The problem: All entries below are to be written out again exactly, but no picture is to be copied.

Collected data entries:
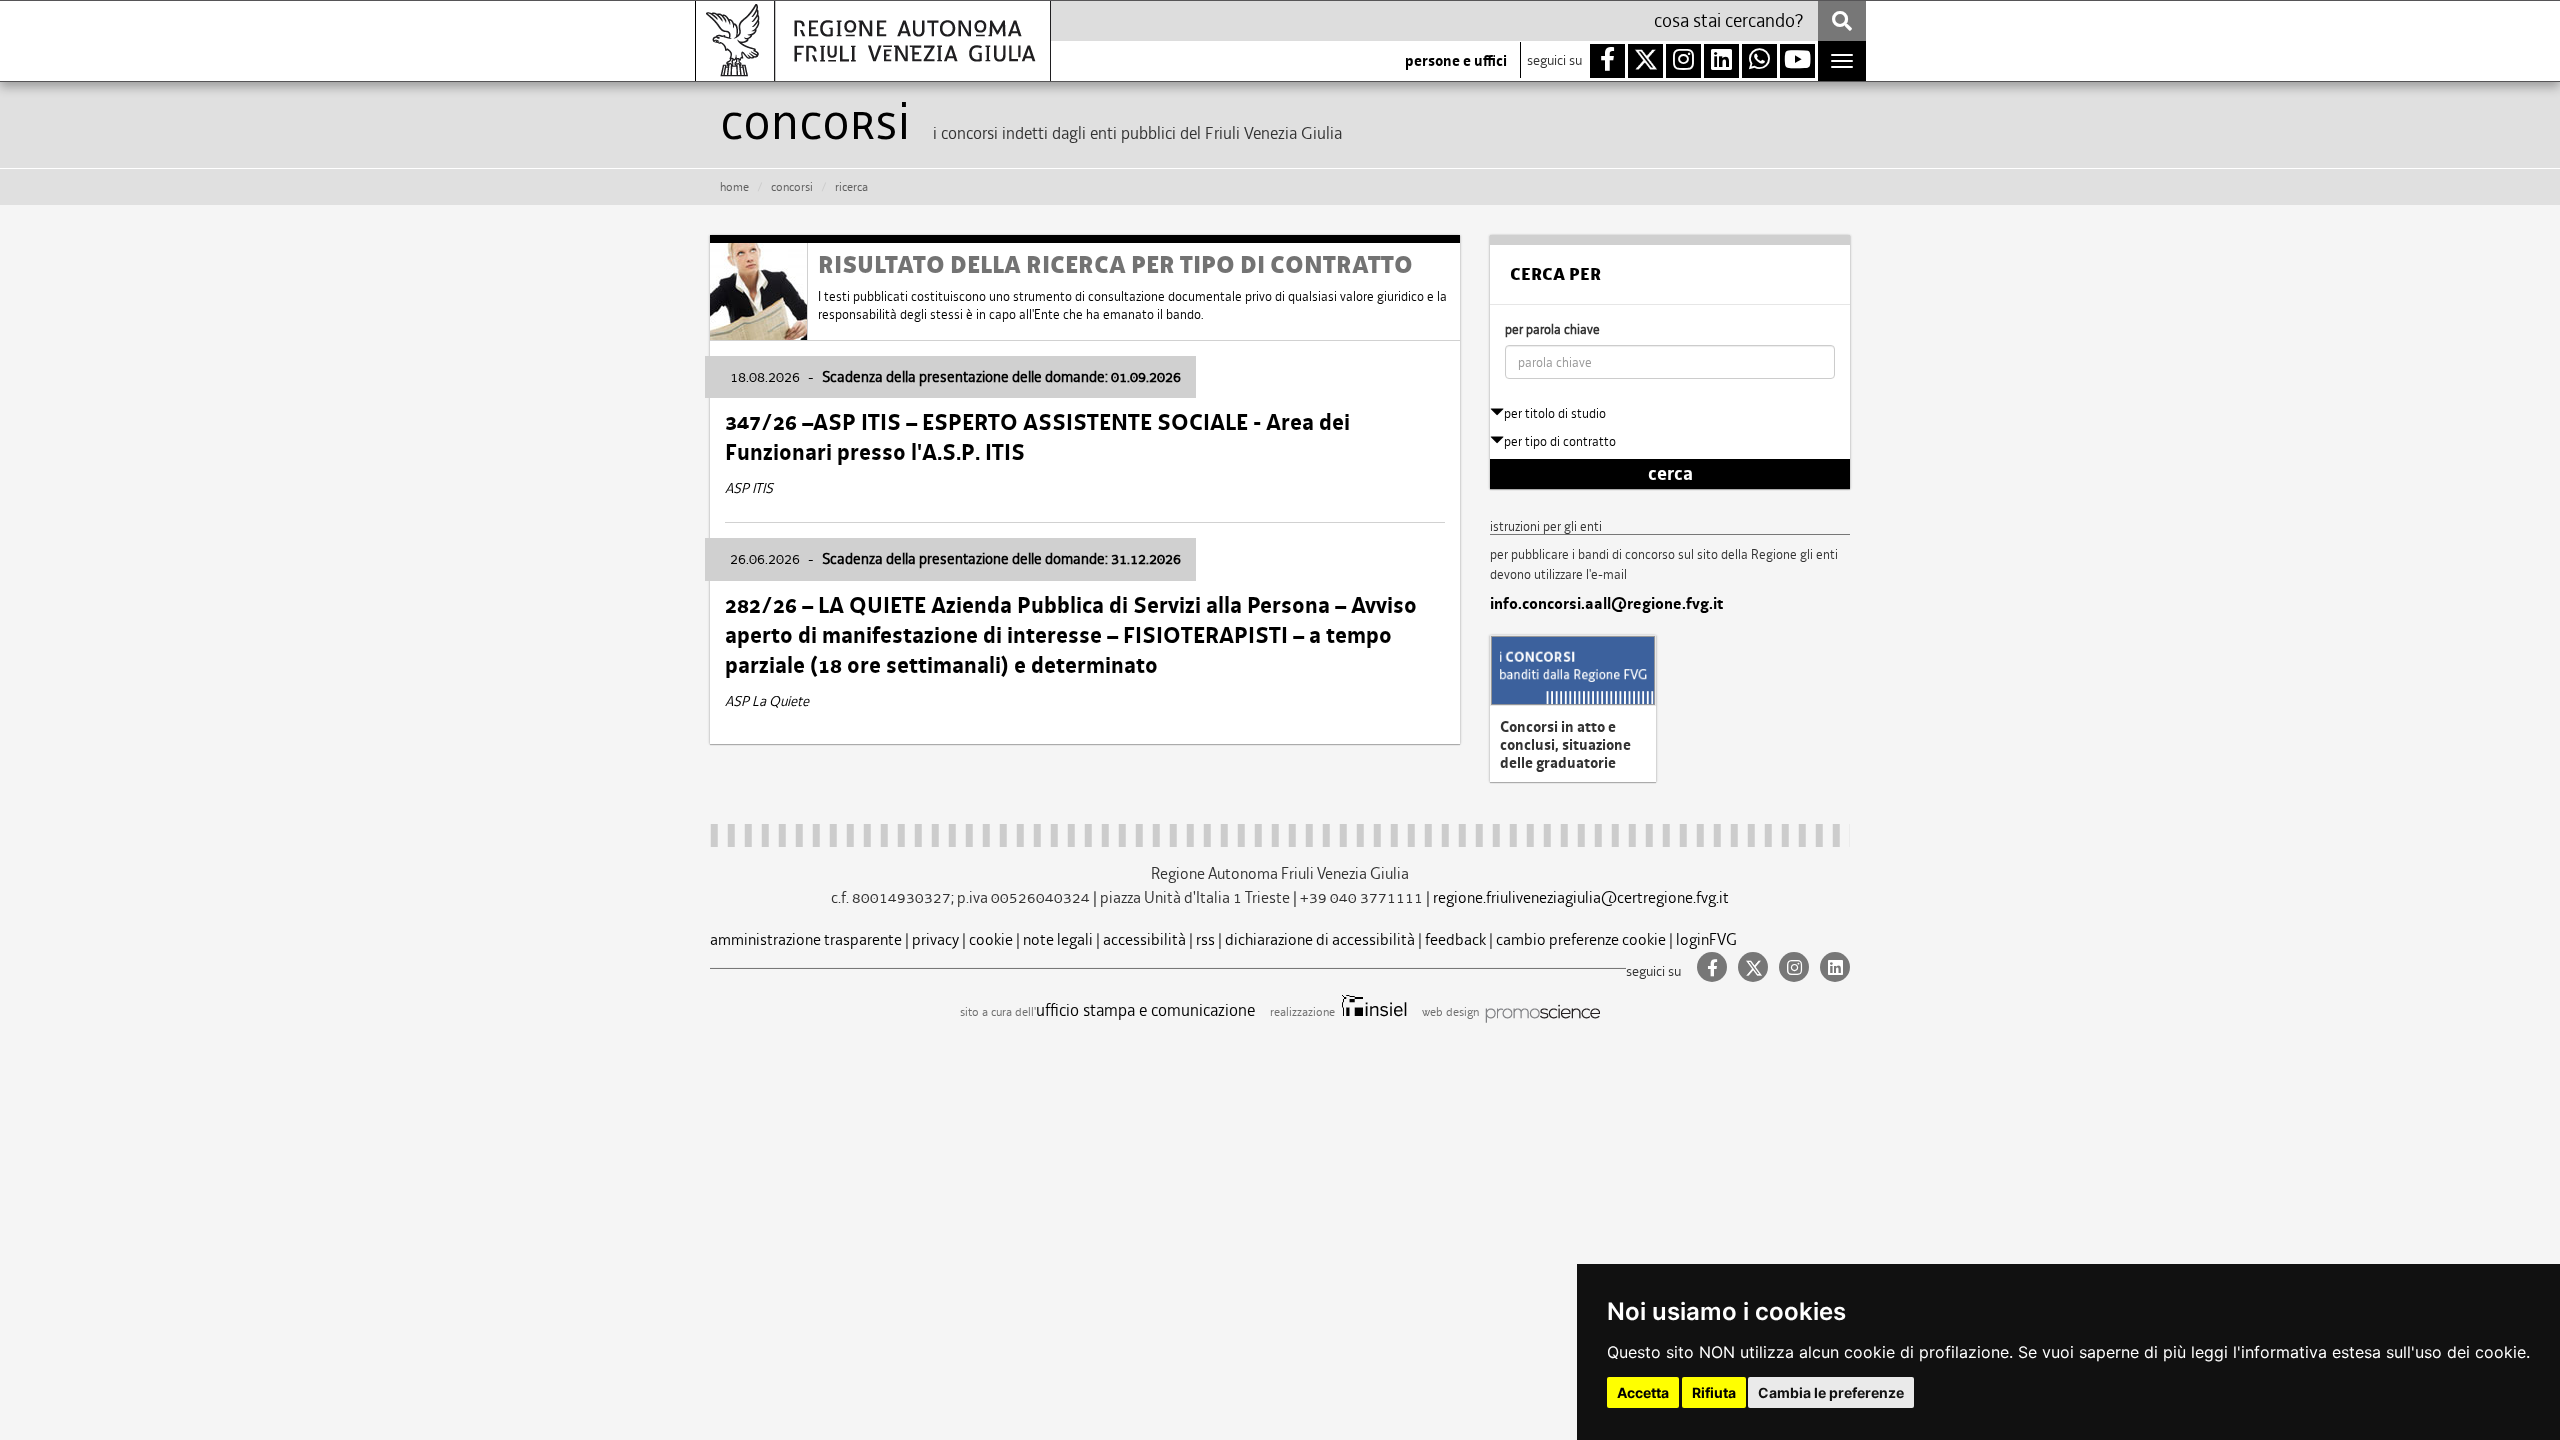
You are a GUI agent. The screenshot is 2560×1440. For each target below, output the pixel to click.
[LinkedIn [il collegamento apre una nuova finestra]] (1831, 968)
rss (1205, 939)
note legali (1058, 939)
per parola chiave (1552, 329)
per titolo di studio (1555, 413)
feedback (1455, 939)
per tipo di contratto (1560, 441)
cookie (991, 939)
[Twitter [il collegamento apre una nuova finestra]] (1750, 968)
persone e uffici (1456, 61)
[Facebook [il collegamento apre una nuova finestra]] (1709, 968)
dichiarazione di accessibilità (1320, 939)
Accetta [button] (1643, 1392)
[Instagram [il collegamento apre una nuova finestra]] (1791, 968)
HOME (734, 187)
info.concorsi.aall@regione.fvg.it (1606, 604)
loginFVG (1706, 939)
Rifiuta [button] (1714, 1392)
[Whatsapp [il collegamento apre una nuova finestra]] (1759, 61)
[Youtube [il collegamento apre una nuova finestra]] (1797, 61)
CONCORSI (792, 187)
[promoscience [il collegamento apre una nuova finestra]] (1541, 1012)
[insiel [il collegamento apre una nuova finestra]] (1372, 1012)
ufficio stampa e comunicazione (1145, 1010)
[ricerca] (1842, 21)
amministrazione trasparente (806, 939)
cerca (1670, 474)
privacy (935, 939)
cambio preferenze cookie (1581, 939)
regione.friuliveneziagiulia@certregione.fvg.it (1581, 897)
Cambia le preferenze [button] (1831, 1392)
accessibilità (1144, 939)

Output:
You are a GUI agent. The screenshot is 2560×1440. For each target below, output the pixel to click.
[LinkedIn [il collegamento apre una nuova finestra]] (1831, 968)
rss (1205, 939)
note legali (1058, 939)
per parola chiave (1552, 329)
per titolo di studio (1555, 413)
feedback (1455, 939)
per tipo di contratto (1560, 441)
cookie (991, 939)
[Twitter [il collegamento apre una nuova finestra]] (1750, 968)
persone e uffici (1456, 61)
[Facebook [il collegamento apre una nuova finestra]] (1709, 968)
dichiarazione di accessibilità (1320, 939)
Accetta [button] (1643, 1392)
[Instagram [il collegamento apre una nuova finestra]] (1791, 968)
HOME (734, 187)
info.concorsi.aall@regione.fvg.it (1606, 604)
loginFVG (1706, 939)
Rifiuta [button] (1714, 1392)
[Whatsapp [il collegamento apre una nuova finestra]] (1759, 61)
[Youtube [il collegamento apre una nuova finestra]] (1797, 61)
CONCORSI (792, 187)
[promoscience [il collegamento apre una nuova finestra]] (1541, 1012)
[insiel [il collegamento apre una nuova finestra]] (1372, 1012)
ufficio stampa e comunicazione (1145, 1010)
[ricerca] (1842, 21)
amministrazione trasparente (806, 939)
cerca (1670, 474)
privacy (935, 939)
cambio preferenze cookie (1581, 939)
regione.friuliveneziagiulia@certregione.fvg.it (1581, 897)
Cambia le preferenze [button] (1831, 1392)
accessibilità (1144, 939)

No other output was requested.